In January 2022, Sepsis Alliance hosted the inaugural roundtable convening of the National Sepsis Data Trust Initiative. Over 50 experts in the fields of scientific research, clinical practice, government, patient advocacy, industry, public health policy, and data architecture met to discuss the long-term strategy of NSDTI and the eventual creation of a data trust.

A summary of their findings and recommendations has now been published. Their suggested strategies for NSDTI’s future include:

  • Tailor data collection to specific needs: The experts recommend that NSDTI tailors its data collection efforts to address the needs of those working in the field. “NSDTI should focus on identifying the specific ways in which better sepsis data can spur innovation, quality, equity, and public health,” the summary reads. “We must collectively answer the question, ‘Who are the end users, and what data is necessary for their work?’ and collect data with these use cases in mind.”
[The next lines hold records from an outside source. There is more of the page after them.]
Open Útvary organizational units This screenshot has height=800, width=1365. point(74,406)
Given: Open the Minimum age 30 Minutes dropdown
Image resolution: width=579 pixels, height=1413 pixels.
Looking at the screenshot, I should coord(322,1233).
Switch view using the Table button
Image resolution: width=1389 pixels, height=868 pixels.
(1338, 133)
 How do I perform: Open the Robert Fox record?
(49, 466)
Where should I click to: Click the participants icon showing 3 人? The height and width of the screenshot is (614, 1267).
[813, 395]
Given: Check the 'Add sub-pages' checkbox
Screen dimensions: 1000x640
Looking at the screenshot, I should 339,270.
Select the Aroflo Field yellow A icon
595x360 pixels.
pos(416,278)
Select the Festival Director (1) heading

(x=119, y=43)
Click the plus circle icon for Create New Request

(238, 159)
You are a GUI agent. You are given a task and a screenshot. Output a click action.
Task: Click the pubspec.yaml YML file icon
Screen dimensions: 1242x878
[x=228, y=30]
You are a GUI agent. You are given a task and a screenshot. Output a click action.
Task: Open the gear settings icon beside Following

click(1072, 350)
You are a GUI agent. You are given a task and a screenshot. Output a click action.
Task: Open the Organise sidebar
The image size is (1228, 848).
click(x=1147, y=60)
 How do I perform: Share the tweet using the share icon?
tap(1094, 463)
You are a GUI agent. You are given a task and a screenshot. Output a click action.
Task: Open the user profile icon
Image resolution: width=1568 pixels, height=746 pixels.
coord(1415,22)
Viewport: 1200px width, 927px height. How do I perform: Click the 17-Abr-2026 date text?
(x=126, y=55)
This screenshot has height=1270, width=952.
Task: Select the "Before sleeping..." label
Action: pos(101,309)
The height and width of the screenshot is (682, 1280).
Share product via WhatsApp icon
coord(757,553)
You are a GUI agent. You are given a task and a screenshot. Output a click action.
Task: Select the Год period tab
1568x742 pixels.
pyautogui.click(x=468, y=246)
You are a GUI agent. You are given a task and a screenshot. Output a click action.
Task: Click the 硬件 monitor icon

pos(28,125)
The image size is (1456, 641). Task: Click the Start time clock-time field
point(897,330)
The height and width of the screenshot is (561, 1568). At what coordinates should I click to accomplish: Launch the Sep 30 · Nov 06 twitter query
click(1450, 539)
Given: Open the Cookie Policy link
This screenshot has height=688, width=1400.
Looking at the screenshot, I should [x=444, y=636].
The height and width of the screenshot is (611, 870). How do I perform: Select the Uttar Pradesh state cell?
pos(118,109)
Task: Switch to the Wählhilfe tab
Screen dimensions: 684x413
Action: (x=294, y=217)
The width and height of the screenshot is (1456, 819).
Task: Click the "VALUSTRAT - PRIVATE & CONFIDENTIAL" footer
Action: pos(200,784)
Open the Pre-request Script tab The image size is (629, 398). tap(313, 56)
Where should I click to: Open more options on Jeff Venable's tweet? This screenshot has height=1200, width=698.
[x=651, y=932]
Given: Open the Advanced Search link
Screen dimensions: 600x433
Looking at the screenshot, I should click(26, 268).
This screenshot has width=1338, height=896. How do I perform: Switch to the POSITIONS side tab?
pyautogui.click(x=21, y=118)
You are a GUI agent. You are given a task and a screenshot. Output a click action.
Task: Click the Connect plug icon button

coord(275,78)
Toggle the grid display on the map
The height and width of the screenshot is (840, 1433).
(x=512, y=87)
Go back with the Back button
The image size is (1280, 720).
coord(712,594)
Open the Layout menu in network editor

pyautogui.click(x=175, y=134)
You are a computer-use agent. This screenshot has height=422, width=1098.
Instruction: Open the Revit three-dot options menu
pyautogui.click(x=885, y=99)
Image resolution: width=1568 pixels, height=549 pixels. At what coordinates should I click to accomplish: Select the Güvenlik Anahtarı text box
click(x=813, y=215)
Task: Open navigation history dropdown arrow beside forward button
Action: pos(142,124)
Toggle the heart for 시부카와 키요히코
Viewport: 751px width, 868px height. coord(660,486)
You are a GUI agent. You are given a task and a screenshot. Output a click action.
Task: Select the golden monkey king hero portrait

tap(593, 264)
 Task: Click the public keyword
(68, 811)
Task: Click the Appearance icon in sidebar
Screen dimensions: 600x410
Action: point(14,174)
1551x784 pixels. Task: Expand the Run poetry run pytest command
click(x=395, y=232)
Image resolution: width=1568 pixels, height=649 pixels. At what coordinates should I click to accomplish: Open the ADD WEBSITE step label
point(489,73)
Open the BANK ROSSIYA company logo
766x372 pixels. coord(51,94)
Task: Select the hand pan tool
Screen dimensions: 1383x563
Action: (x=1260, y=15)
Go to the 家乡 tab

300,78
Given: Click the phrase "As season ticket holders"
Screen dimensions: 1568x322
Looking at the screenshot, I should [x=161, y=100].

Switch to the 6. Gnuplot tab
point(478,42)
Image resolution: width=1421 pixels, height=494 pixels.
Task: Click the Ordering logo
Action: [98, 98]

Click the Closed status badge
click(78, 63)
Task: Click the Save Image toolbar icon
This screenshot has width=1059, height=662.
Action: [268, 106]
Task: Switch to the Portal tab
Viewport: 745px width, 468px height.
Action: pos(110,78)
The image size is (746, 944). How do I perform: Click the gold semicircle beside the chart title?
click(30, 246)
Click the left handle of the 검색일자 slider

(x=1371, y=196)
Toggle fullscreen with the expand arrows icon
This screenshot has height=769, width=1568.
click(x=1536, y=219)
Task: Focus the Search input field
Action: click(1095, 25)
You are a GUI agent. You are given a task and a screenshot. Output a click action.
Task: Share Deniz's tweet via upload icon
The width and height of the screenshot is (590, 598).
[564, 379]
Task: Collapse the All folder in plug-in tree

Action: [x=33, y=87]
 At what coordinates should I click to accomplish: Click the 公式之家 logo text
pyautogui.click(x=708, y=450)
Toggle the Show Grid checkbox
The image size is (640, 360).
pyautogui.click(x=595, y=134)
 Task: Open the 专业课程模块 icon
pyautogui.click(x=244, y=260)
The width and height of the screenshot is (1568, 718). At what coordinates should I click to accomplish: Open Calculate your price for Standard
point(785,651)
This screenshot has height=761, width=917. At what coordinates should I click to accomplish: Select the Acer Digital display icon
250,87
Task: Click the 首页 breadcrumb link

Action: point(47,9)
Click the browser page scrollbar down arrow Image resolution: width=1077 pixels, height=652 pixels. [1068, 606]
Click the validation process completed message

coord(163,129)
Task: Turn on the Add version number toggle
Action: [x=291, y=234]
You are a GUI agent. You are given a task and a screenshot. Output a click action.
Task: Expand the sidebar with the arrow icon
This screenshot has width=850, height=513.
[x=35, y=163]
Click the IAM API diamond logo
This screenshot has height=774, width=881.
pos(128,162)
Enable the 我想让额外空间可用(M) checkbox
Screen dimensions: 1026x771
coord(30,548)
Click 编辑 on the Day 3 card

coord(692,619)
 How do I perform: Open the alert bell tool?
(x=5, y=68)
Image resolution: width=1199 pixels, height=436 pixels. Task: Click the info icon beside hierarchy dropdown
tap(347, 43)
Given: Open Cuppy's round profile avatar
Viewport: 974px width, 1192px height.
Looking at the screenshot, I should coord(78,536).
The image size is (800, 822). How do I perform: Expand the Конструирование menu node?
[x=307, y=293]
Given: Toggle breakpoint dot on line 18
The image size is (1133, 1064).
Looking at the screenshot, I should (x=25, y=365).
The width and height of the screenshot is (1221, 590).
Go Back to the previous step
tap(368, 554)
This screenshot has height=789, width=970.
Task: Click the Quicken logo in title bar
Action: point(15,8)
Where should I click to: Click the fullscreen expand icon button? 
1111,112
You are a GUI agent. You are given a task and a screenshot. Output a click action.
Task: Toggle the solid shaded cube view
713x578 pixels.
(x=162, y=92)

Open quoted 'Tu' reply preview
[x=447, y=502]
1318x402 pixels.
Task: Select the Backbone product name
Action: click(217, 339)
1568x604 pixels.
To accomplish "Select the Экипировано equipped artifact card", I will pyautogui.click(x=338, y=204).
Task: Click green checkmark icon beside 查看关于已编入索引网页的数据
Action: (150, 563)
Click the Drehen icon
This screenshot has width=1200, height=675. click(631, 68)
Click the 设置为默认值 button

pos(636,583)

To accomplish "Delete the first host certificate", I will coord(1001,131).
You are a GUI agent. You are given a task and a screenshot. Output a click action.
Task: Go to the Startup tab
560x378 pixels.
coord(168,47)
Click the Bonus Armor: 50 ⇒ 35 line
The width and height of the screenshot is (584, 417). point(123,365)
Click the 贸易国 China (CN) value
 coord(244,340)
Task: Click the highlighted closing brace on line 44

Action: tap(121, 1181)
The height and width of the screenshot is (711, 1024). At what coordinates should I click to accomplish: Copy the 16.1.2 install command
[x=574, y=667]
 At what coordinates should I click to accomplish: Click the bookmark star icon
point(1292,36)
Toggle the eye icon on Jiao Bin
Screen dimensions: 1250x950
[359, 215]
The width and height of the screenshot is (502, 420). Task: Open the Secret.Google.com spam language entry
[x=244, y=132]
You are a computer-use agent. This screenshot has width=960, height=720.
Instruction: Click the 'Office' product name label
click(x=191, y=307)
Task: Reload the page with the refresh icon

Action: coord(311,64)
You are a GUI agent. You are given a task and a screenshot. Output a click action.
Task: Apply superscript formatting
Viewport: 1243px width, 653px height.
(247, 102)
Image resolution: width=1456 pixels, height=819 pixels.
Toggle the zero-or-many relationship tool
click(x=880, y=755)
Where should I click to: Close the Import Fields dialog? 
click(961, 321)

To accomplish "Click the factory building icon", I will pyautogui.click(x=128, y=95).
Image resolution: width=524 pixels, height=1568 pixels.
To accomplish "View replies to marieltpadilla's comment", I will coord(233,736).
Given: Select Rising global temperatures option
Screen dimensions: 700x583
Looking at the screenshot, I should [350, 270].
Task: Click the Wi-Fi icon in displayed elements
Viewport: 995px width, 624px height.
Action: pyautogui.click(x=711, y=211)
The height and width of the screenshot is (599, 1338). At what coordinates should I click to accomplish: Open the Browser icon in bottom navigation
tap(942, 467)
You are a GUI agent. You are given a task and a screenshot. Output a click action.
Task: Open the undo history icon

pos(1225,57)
  • Harmonize vocabularies and definitions: According to the roundtable experts, there are currently “a variety of disease definitions, care protocols, reimbursement codes, and quality measures” within sepsis care, which results in non-standardized data and confusion. “For NSDTI to be effective, stakeholders will need to harmonize these definitions,” they write.
  • Make use of existing data repositories: According to the roundtable experts, “there are numerous projects and initiatives underway and pre-existing sepsis-related data registries.” Rather than start from scratch, they recommend that NSDTI “inventory and potentially leverage” those datasets.
  • Prioritize privacy: “The governance model for the NSDT should prioritize stewardship of data security and patient privacy,” the experts recommend. “Data in the trust must be protected and secure.”
  • Assure broad access: “Data housed in the NSDT should be available to all qualified users,” the experts recommend. “Qualified users” may include “patient groups, academic researchers, innovators, industry, public health professionals, and others deemed to have a role in sepsis care.”